* [Brief] Reproduce verbatim the lines of the data below, from the line containing "first [772, 706]" through the line containing "Winter [577, 82]", both inclusive. Output only those lines.

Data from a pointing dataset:
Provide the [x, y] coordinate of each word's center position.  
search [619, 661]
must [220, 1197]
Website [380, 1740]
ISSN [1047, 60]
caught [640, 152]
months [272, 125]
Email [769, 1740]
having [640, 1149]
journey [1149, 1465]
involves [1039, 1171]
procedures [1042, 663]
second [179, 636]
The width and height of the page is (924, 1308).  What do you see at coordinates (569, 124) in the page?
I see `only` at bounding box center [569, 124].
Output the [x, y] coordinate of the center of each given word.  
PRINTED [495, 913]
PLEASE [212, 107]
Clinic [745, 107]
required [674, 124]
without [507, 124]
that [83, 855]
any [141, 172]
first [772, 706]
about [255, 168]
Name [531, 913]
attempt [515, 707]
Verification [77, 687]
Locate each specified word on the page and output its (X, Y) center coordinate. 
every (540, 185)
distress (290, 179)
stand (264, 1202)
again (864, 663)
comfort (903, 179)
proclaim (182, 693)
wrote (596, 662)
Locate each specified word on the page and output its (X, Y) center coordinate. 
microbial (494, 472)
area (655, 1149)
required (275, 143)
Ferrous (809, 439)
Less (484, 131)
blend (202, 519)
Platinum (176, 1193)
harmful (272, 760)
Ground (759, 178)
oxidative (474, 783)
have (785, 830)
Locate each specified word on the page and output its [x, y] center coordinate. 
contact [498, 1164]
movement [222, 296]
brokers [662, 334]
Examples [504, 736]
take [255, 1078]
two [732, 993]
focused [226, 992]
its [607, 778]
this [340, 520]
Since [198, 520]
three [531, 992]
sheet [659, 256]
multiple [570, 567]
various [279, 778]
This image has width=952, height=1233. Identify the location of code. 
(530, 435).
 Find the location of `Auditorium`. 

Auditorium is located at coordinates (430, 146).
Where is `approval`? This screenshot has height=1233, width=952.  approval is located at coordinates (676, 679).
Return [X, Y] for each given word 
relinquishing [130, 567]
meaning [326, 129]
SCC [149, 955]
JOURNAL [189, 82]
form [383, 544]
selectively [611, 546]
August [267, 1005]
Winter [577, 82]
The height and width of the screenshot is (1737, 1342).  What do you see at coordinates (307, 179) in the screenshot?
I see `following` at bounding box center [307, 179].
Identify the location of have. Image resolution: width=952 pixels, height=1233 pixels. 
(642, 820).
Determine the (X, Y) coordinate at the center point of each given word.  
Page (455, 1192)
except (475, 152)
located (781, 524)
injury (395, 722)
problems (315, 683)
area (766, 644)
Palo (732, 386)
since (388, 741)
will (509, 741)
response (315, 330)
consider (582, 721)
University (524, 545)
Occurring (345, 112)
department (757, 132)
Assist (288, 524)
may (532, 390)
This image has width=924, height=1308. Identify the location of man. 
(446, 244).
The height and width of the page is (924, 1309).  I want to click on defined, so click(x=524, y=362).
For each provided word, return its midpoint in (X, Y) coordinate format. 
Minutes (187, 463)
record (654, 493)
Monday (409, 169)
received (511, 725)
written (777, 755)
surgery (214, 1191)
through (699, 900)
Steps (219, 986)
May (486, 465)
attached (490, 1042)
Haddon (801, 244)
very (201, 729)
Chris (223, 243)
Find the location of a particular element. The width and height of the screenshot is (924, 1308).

* [Task answer]
first [772, 706]
about [255, 168]
Name [531, 913]
attempt [515, 707]
Verification [77, 687]
Locate each specified word on the page and output its (X, Y) center coordinate. 
every (540, 185)
distress (290, 179)
stand (264, 1202)
again (864, 663)
comfort (903, 179)
proclaim (182, 693)
wrote (596, 662)
Locate each specified word on the page and output its (X, Y) center coordinate. 
microbial (494, 472)
area (655, 1149)
required (275, 143)
Ferrous (809, 439)
Less (484, 131)
blend (202, 519)
Platinum (176, 1193)
harmful (272, 760)
Ground (759, 178)
oxidative (474, 783)
have (785, 830)
Locate each specified word on the page and output its [x, y] center coordinate. 
contact [498, 1164]
movement [222, 296]
brokers [662, 334]
Examples [504, 736]
take [255, 1078]
two [732, 993]
focused [226, 992]
its [607, 778]
this [340, 520]
Since [198, 520]
three [531, 992]
sheet [659, 256]
multiple [570, 567]
various [279, 778]
This image has width=952, height=1233. Identify the location of code. 
(530, 435).
 Find the location of `Auditorium`. 

Auditorium is located at coordinates (430, 146).
Where is `approval`? This screenshot has height=1233, width=952.  approval is located at coordinates (676, 679).
Return [X, Y] for each given word 
relinquishing [130, 567]
meaning [326, 129]
SCC [149, 955]
JOURNAL [189, 82]
form [383, 544]
selectively [611, 546]
August [267, 1005]
Winter [577, 82]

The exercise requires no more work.